**Page text:**
BEGIN
I know it has been a little while since @landers2189 ask but I thought I might add a little. During grad school, I worked as a research assistant for one of the leading researchers for concussion.
Pete is spot on that concussion can affect multiple different systems. It can also lead to some autonomic dysregulation. Which can cause some funky symptoms. A few questions I had are as follows:
1) How long ago was the concussion?
2) When your friend crosses 8,000 ft and starts getting lightheaded, is it after exertion or just merely being above 8,000ft?
3)When they experience these symptoms, what is the pattern that they experience them? If they were to rest do they get better, stay the same, or get worse?
4)What kind of fitness do they have? Do you know approximate aerobic and anaerobic threshold? Do they do any training in Zone 4 or 5 and what is there response to that?
END
**Assignment 1:** List the possible outcomes of resting that the concussion post asks about.
**Assignment 2:** Write the next part of the concussion post, starting after its last question.
The listing that comes next is not needed for any of this work.

**Provided material:**
BEGIN
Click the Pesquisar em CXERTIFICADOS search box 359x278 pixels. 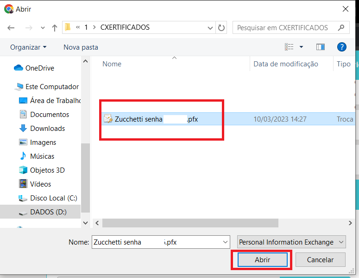286,28
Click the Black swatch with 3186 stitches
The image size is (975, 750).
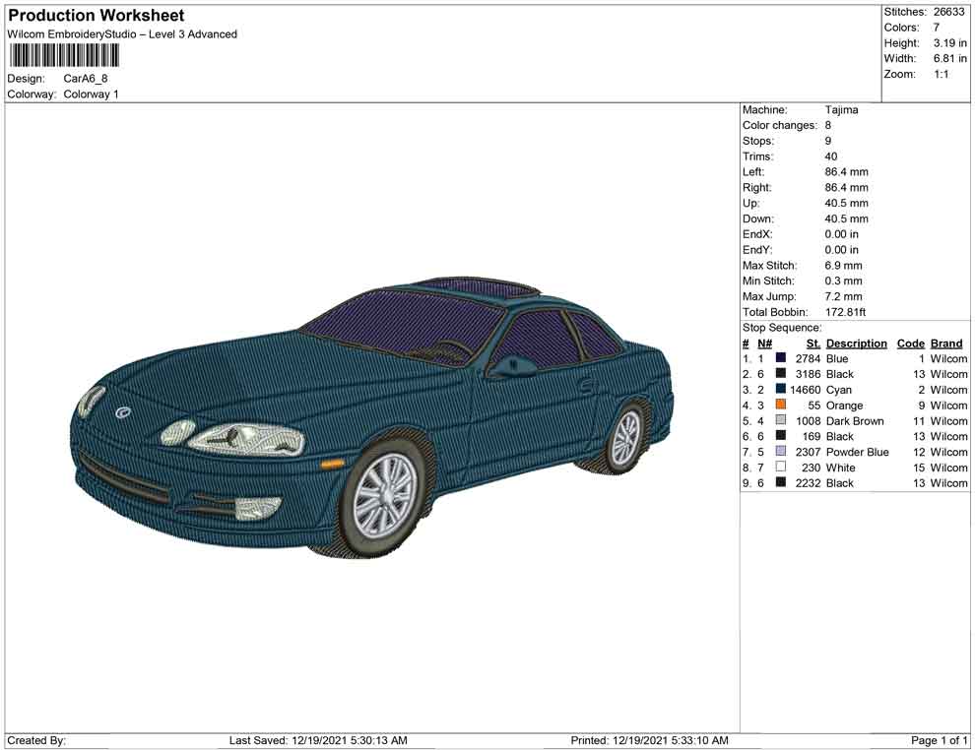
END
**Answer 1:** get better, stay the same, get worse

**Answer 2:**
So you know why I asked some of these questions. For #2, this would help understand if it’s exertion based or just purely altitude. If it’s just altitude, they could almost do what would look like acclimatization at a lower elevation. Questions #3 indicates how much they could lean into symptoms (usually for long-standing issues you need to lean into symptoms a little). For #4 high levels of exertion can trigger symptoms but, if your friend has a high level of aerobic fitness then it may take quite a bit of intensity to get to that point. Thus the altitude challenges the physiology to that higher level.
There are lots of directions that this could go. Hopefully, this was helpful and not too overwhelming.
Also Pete as an FYI, JOSPT just released a new CPG for concussion.
Hope everyone is having a great Easter and staying healthy!